→ **EXERCISE**
Please return every record exactly, with no pictures included.

→ **GIVEN DATA**
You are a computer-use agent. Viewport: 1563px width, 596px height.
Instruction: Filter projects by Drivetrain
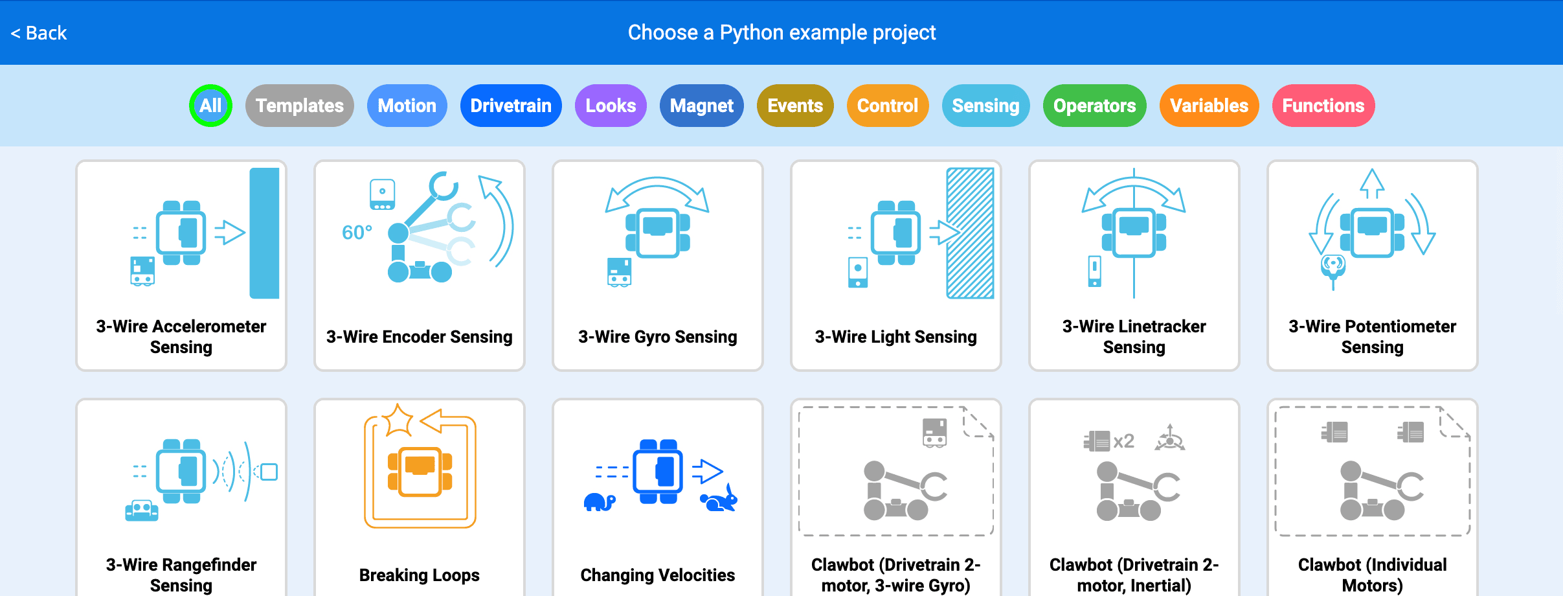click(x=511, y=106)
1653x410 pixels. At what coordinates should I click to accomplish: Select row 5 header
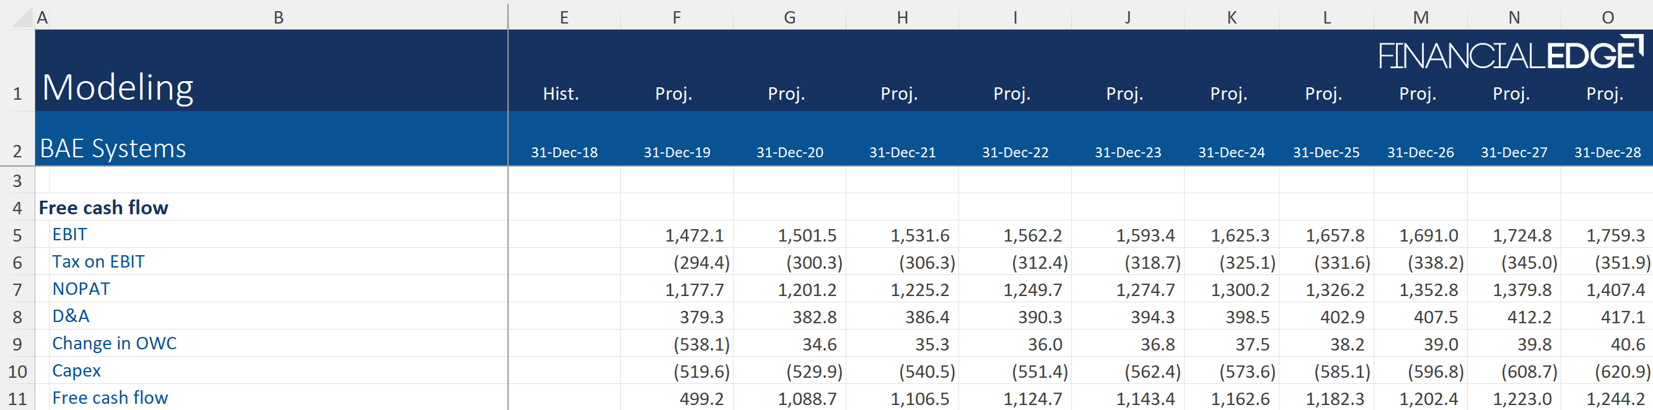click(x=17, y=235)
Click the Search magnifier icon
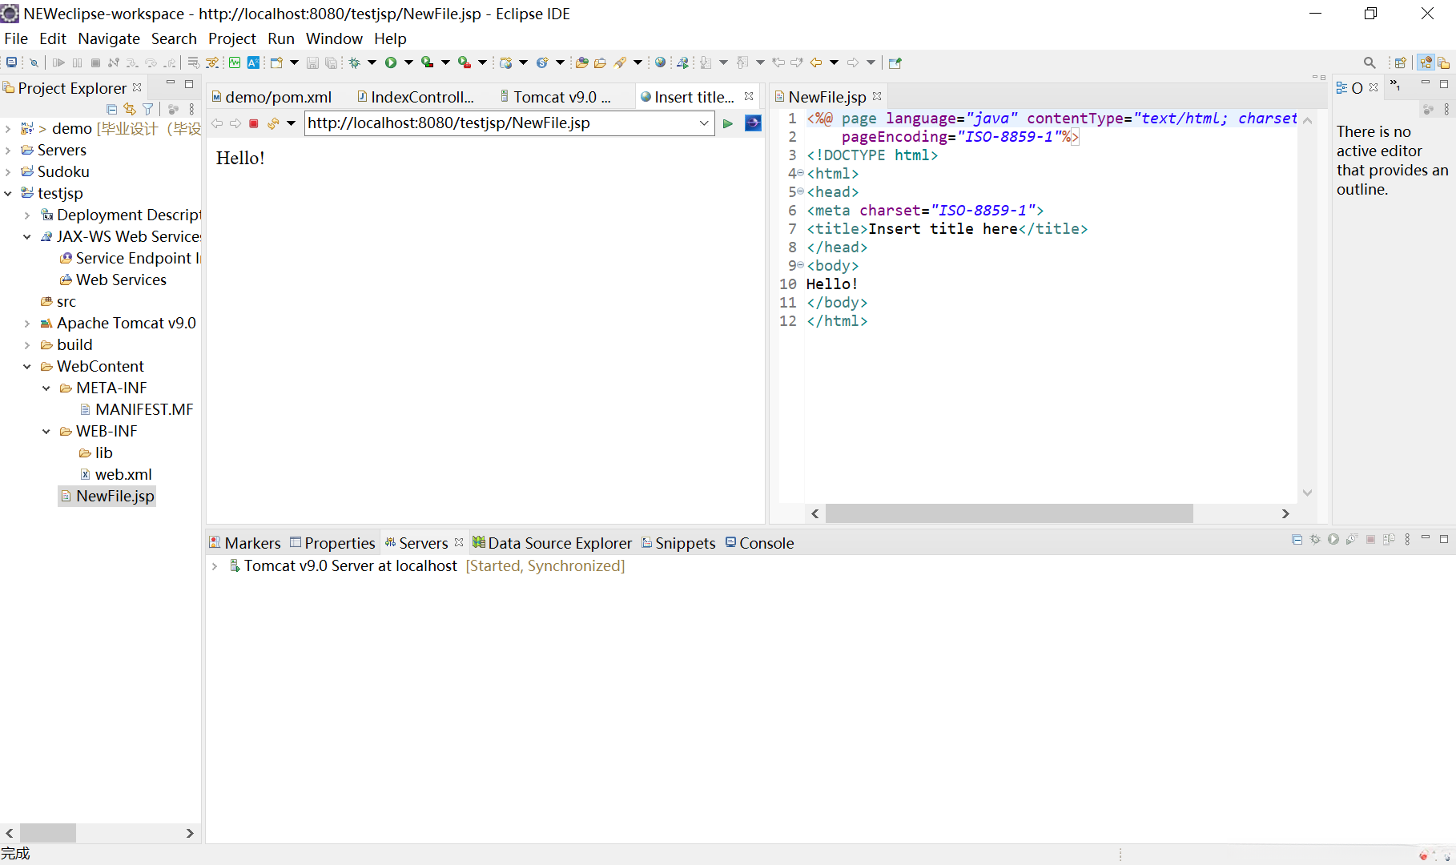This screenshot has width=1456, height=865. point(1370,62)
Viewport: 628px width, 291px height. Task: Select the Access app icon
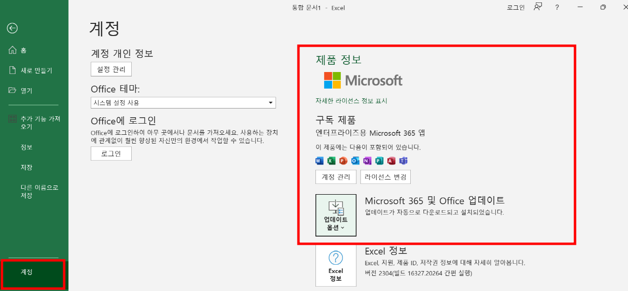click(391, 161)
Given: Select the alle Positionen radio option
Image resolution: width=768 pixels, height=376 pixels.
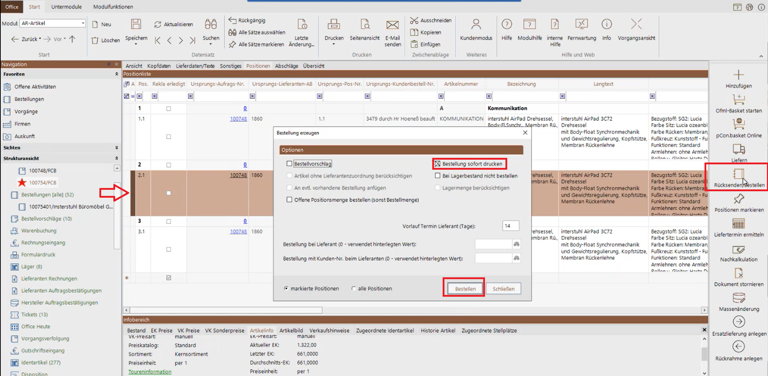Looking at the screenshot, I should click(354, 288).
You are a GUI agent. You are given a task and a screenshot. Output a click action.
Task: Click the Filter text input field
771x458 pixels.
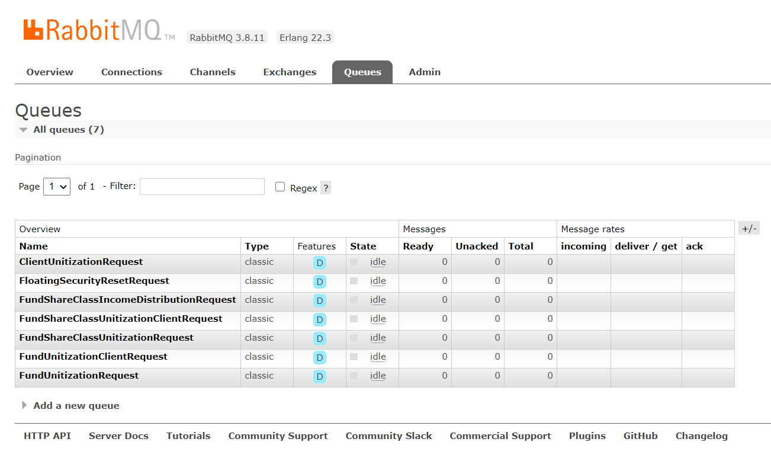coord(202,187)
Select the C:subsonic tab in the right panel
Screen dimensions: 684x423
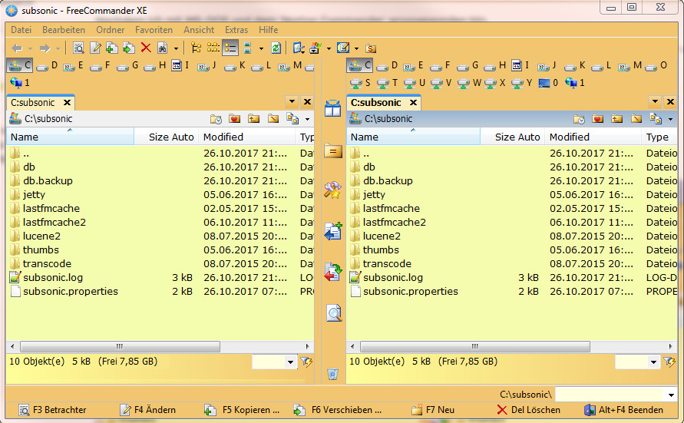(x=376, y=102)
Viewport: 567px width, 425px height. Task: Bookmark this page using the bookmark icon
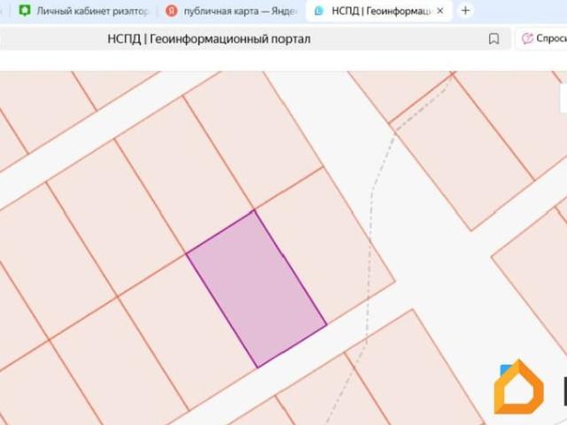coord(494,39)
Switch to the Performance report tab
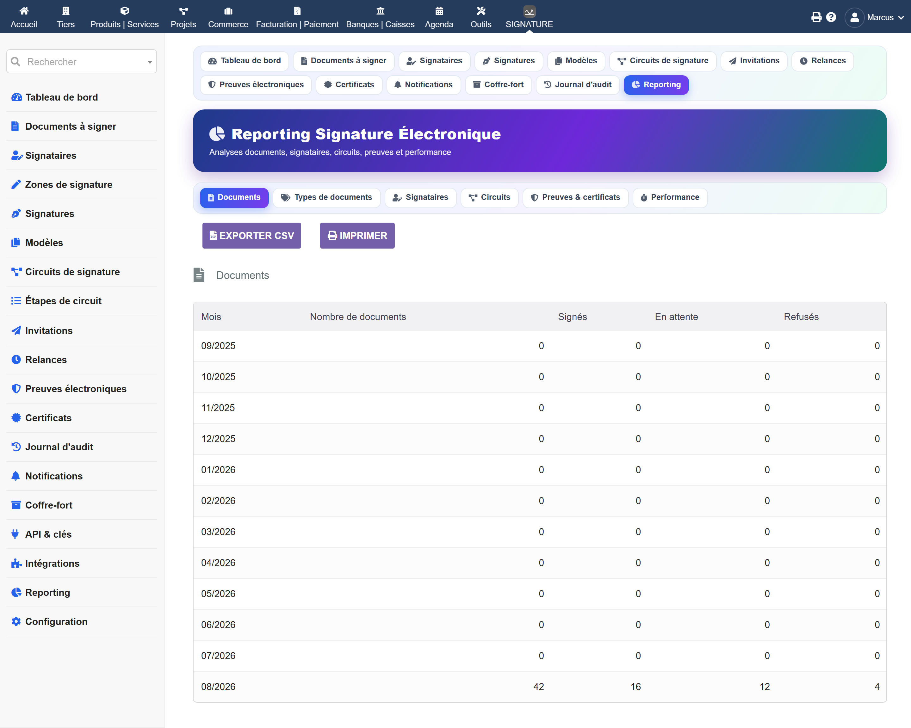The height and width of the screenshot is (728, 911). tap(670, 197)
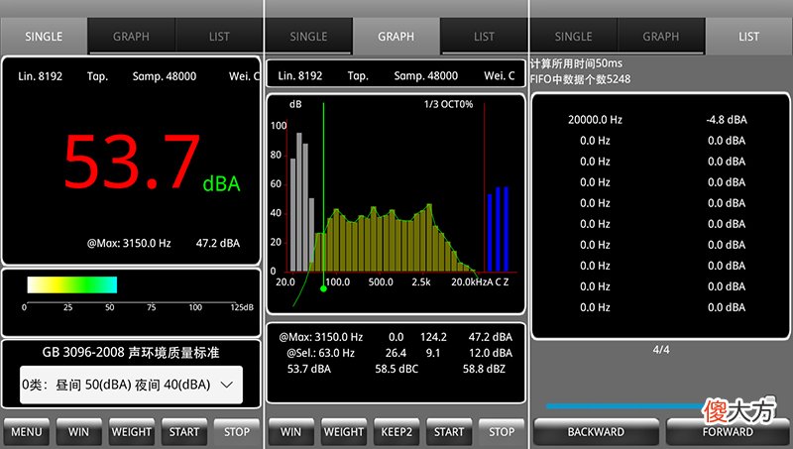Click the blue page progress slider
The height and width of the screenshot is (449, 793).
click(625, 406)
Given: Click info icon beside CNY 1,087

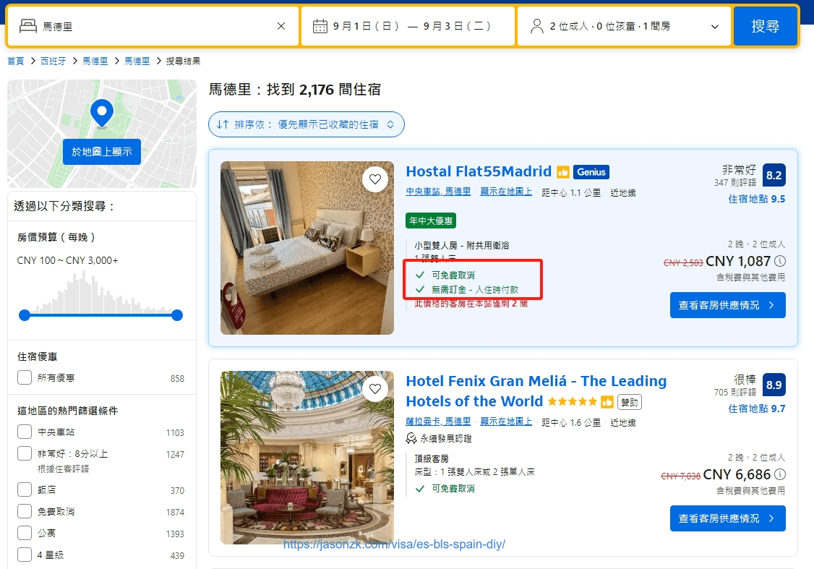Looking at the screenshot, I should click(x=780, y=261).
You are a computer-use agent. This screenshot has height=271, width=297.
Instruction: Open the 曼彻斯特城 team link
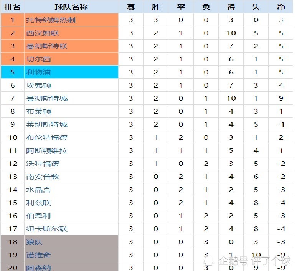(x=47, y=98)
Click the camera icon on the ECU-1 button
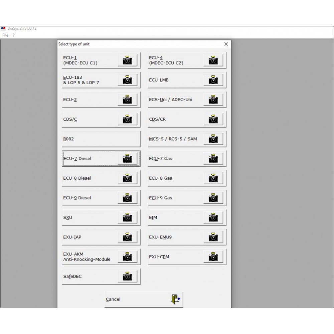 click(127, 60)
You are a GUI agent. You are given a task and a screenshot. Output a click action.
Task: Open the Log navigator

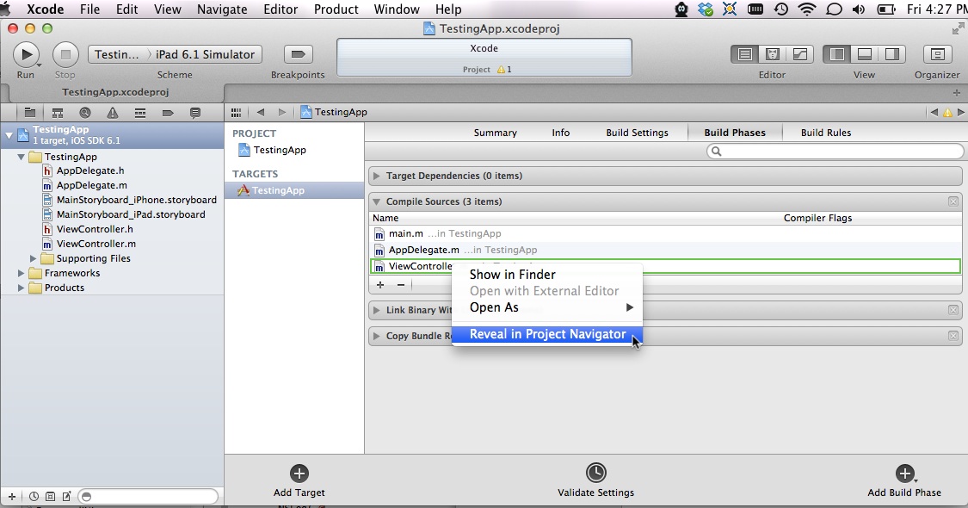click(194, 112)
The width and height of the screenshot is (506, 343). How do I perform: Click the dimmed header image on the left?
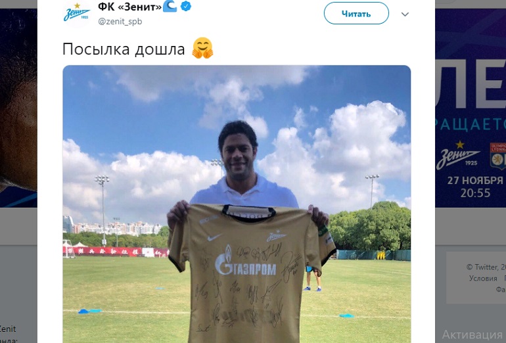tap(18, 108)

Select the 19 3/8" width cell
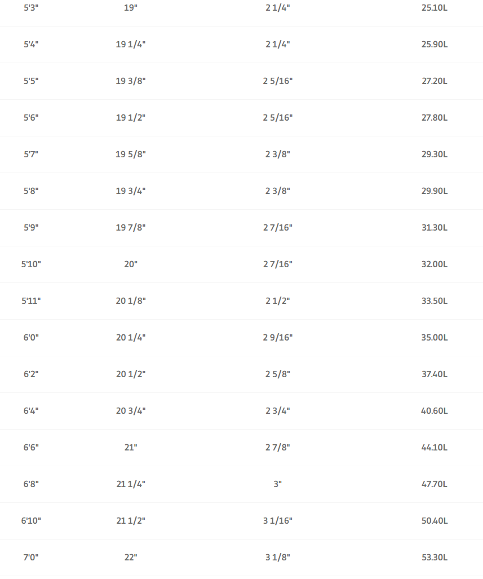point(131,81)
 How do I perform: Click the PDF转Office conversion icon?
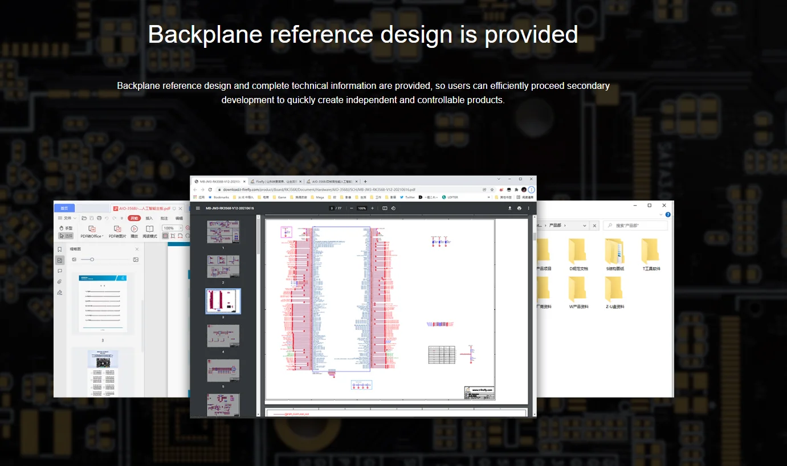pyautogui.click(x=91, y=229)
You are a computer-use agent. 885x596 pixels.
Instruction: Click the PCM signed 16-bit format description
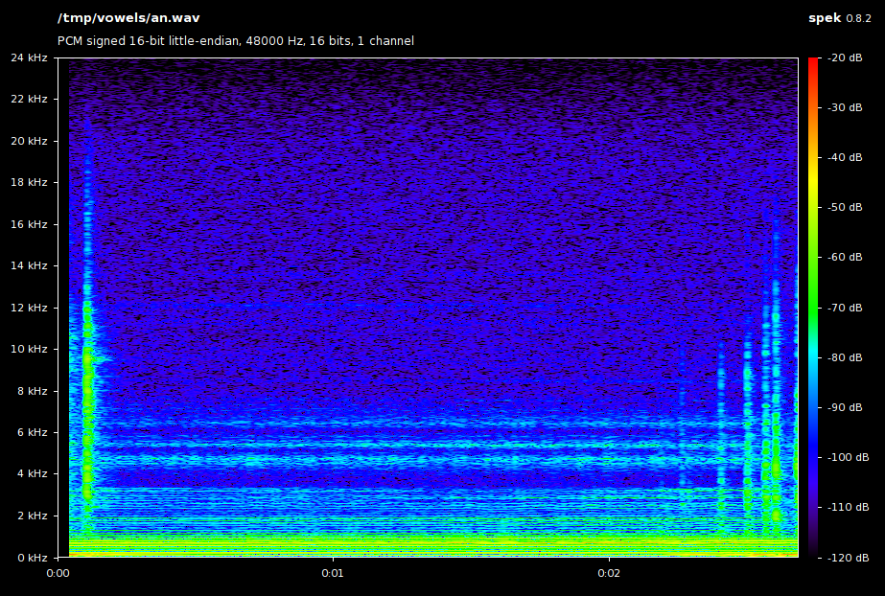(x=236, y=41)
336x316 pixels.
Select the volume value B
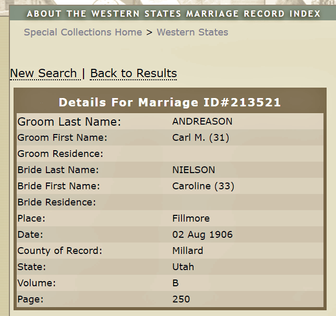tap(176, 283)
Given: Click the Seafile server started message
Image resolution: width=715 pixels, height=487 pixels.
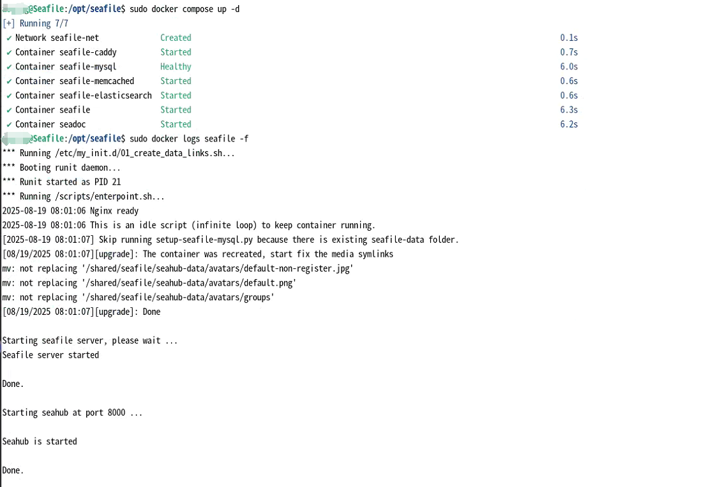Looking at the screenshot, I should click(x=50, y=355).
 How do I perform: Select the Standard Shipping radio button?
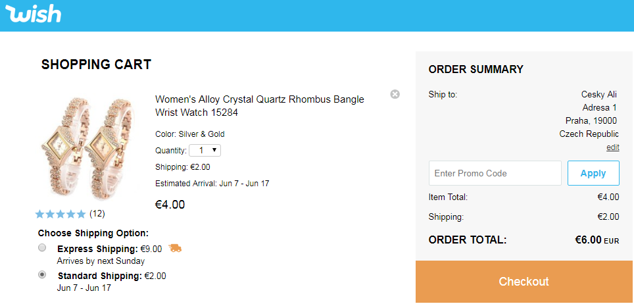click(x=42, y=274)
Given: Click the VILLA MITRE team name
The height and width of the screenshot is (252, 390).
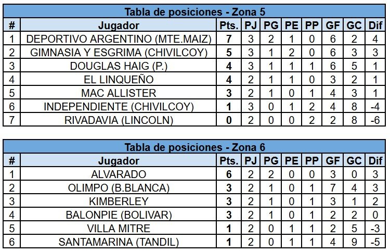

→ **ANSWER BELOW**
You are a computer-use agent. Viewport: 1563px width, 596px height.
Instruction: Filter projects by Drivetrain
click(x=511, y=106)
1653x410 pixels. At what coordinates should I click to accomplish: Select row 5 header
click(x=17, y=235)
Click the Search magnifier icon
This screenshot has width=1456, height=865. point(1370,62)
Viewport: 628px width, 291px height. Task: Select the Access app icon
click(391, 161)
Given: Select the alle Positionen radio option
Image resolution: width=768 pixels, height=376 pixels.
Looking at the screenshot, I should click(354, 288).
You are a GUI agent. You are given a task and a screenshot. Output a click action.
Task: Click the Filter text input field
771x458 pixels.
coord(202,187)
Select the C:subsonic tab in the right panel
Screen dimensions: 684x423
(x=376, y=102)
Viewport: 567px width, 425px height. Task: Bookmark this page using the bookmark icon
coord(494,39)
Switch to the Performance report tab
The height and width of the screenshot is (728, 911). tap(670, 197)
Click the blue page progress slider
The height and width of the screenshot is (449, 793).
click(625, 406)
Given: Click info icon beside CNY 1,087

Looking at the screenshot, I should click(x=780, y=261).
You are a computer-use agent. This screenshot has height=271, width=297.
Instruction: Open the 曼彻斯特城 team link
(x=47, y=98)
Click the camera icon on the ECU-1 button
 click(127, 60)
You are a GUI agent. You are given a task and a screenshot. Output a click action.
Task: Open the Log navigator

click(194, 112)
The width and height of the screenshot is (506, 343). How do I perform: Click the dimmed header image on the left?
tap(18, 108)

Select the 19 3/8" width cell
point(131,81)
 How do I perform: Click the PDF转Office conversion icon?
pyautogui.click(x=91, y=229)
You are a computer-use agent. 885x596 pixels.
Instruction: Click the PCM signed 16-bit format description
(x=236, y=41)
336x316 pixels.
Select the volume value B
tap(176, 283)
Given: Click the Seafile server started message
Image resolution: width=715 pixels, height=487 pixels.
Looking at the screenshot, I should click(x=50, y=355).
 How do I perform: Select the Standard Shipping radio button?
click(x=42, y=274)
Given: Click the VILLA MITRE team name
The height and width of the screenshot is (252, 390).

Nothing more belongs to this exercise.